DESCRIPTION OF THE TASK: Please write out all of the entries beneath this line exactly, skipping the pictures.

RAW DATA:

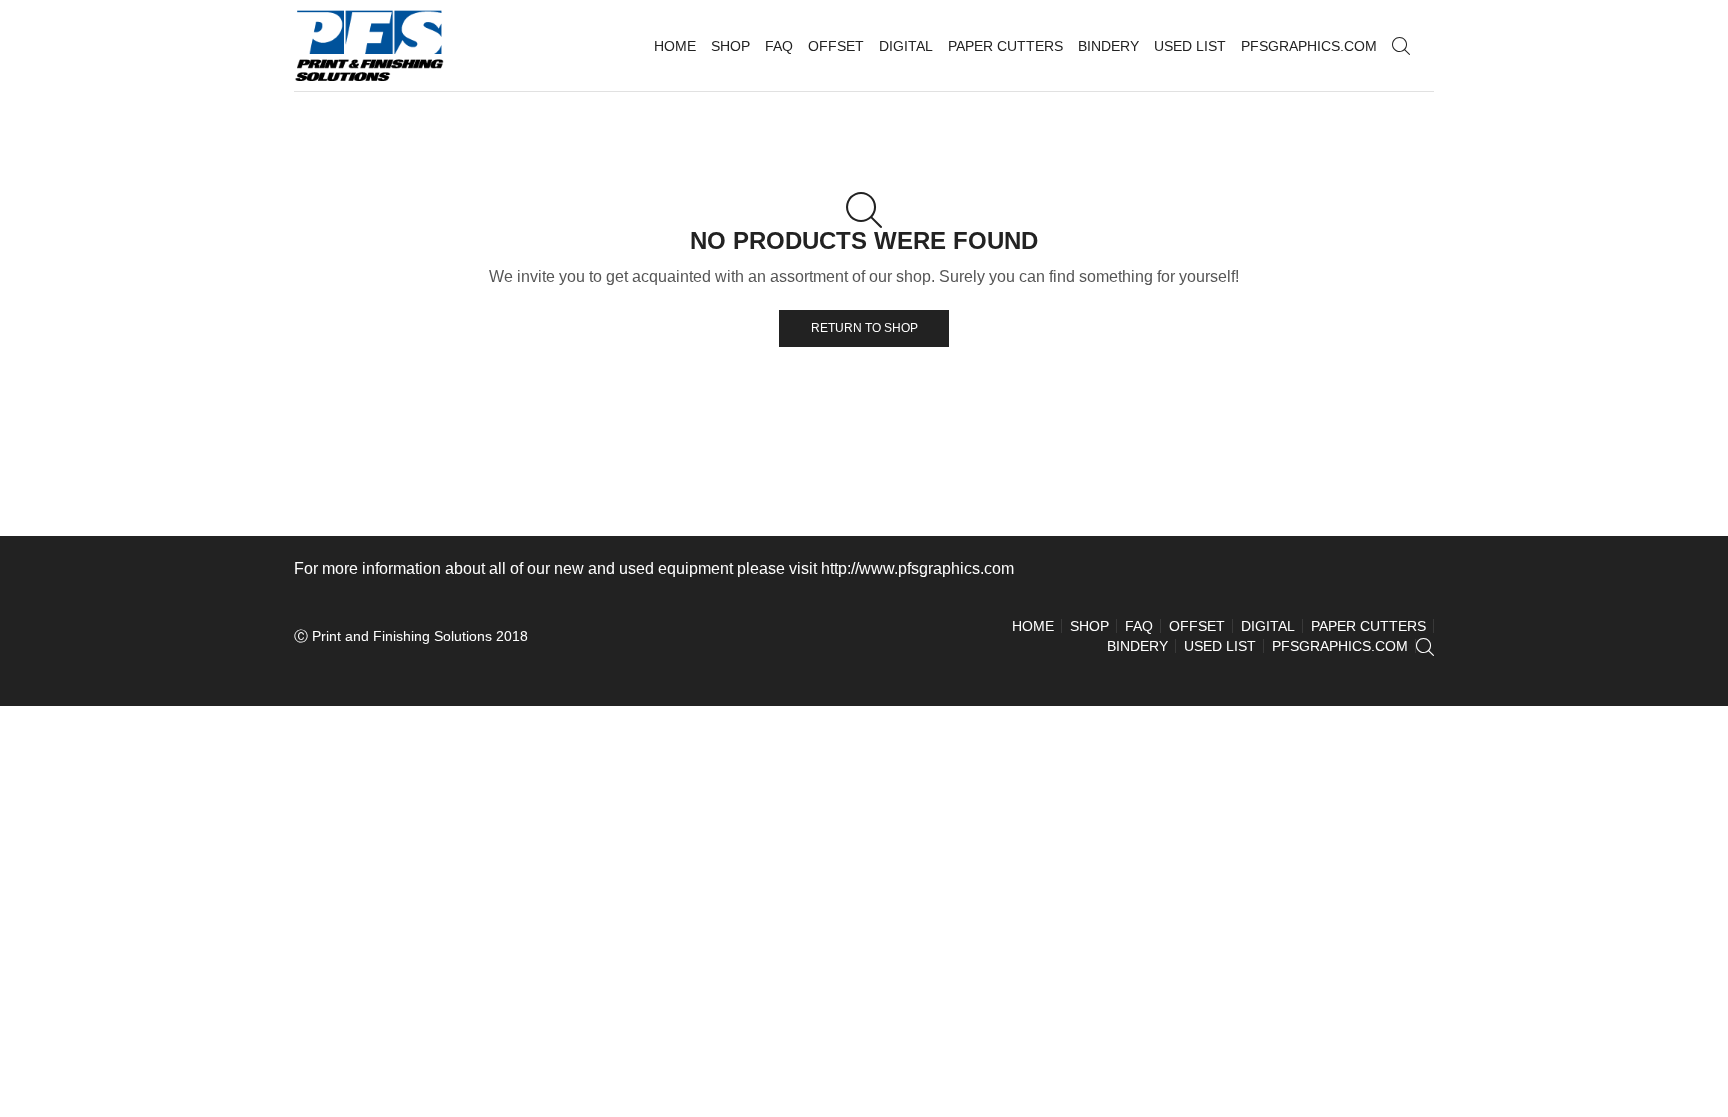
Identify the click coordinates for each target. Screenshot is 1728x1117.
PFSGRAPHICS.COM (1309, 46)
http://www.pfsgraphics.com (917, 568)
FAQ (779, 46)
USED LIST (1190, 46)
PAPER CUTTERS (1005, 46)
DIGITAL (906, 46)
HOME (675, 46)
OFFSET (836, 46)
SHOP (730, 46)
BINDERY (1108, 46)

EXERCISE RESPONSE:
Identify the click coordinates for each target. Screenshot is 1728x1117.
PFSGRAPHICS.COM (1309, 46)
http://www.pfsgraphics.com (917, 568)
FAQ (779, 46)
USED LIST (1190, 46)
PAPER CUTTERS (1005, 46)
DIGITAL (906, 46)
HOME (675, 46)
OFFSET (836, 46)
SHOP (730, 46)
BINDERY (1108, 46)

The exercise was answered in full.